If you're attempting the first ever landing on the moon, taking out life insurance might not be a bad idea.

But for Neil Armstrong, who was on a federal salary of just $17,000 at the time of the moon landing in 1969, there was no way to afford the $50,000-a-year policy - more than $300,000 in today's money.

So the astronaut came up with an inventive way to make sure his family were provided for should he not return - he signed a series of space-themed envelopes they could sell.

Running that through the Inflation Calculator, that works out to $106,124.47 in today's dollars -- a good salary by most people's lights, but chump change for that noble laity that infests deigns to rule over us. That'd be what a junior manager gets, let alone what the more senior stumblebums shovel in in our grotesquely overpaid governments (Alberta Health and ORNGE, anyone?). I have to laugh at the claim that we have to pay these premium salaries to attract "the best." Good God, if those are the best . . .

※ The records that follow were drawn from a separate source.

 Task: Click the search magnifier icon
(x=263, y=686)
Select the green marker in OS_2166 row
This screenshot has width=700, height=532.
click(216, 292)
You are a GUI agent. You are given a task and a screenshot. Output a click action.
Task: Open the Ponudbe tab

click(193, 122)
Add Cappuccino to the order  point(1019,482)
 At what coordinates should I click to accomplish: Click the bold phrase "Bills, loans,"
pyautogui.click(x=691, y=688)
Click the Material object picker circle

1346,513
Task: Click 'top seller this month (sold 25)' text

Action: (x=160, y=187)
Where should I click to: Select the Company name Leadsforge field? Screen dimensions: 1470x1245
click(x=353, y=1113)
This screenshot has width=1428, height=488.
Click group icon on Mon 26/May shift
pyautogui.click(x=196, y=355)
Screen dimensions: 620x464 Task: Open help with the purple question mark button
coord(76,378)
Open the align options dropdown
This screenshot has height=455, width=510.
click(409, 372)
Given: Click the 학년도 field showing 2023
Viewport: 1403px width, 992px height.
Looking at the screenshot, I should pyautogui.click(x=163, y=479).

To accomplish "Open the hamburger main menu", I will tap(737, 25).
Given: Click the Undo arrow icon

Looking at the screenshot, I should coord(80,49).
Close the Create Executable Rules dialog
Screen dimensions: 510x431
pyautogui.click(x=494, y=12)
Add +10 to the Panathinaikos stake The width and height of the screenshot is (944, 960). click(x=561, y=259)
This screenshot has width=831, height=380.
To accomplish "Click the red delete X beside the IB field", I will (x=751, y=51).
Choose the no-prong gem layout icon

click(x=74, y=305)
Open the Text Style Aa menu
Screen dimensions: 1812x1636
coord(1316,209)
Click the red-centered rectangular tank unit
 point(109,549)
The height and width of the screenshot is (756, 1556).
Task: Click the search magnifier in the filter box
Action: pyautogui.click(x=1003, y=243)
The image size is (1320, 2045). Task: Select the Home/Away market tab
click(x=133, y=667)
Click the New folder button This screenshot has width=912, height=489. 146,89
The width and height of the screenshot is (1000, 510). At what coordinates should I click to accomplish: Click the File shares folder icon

Armstrong certainly was a far braver and more accomplished man than any civil servants I can think of. It'd be tempting to send them all to the moon, mostly because we can be pretty confident that none of them could find their way back.

Comments (3)

rabbit:

I find it bizarre that the government did not provide free life insurance for Armstrong. They strap his ass to the world's largest Roman candle and tell his family they're on their own?

MIKE:

yes
it only makes sense if it was done on a set
with little effort or risk involved ...............OMG .....WAS THAT MY OUTSIDE VOICE?

Armstrong was at the time of the moonshot, an active (or seconded out to NASA) pilot in the US military. There's a legal principle called "sovereign immunity" ( the Canadian military has a different term for it, which I can't for the life of me remember) that generally prevents soldiers, airmen, etc., from suing for death/injuries incurred in following legitimate orders, no matter how misguided.

Had he perished, his heirs would only be entitled to a free funeral service, and his widow a portion of his military pension.

I'm pretty sure, though, that the government and private donors would have topped that up quite generously.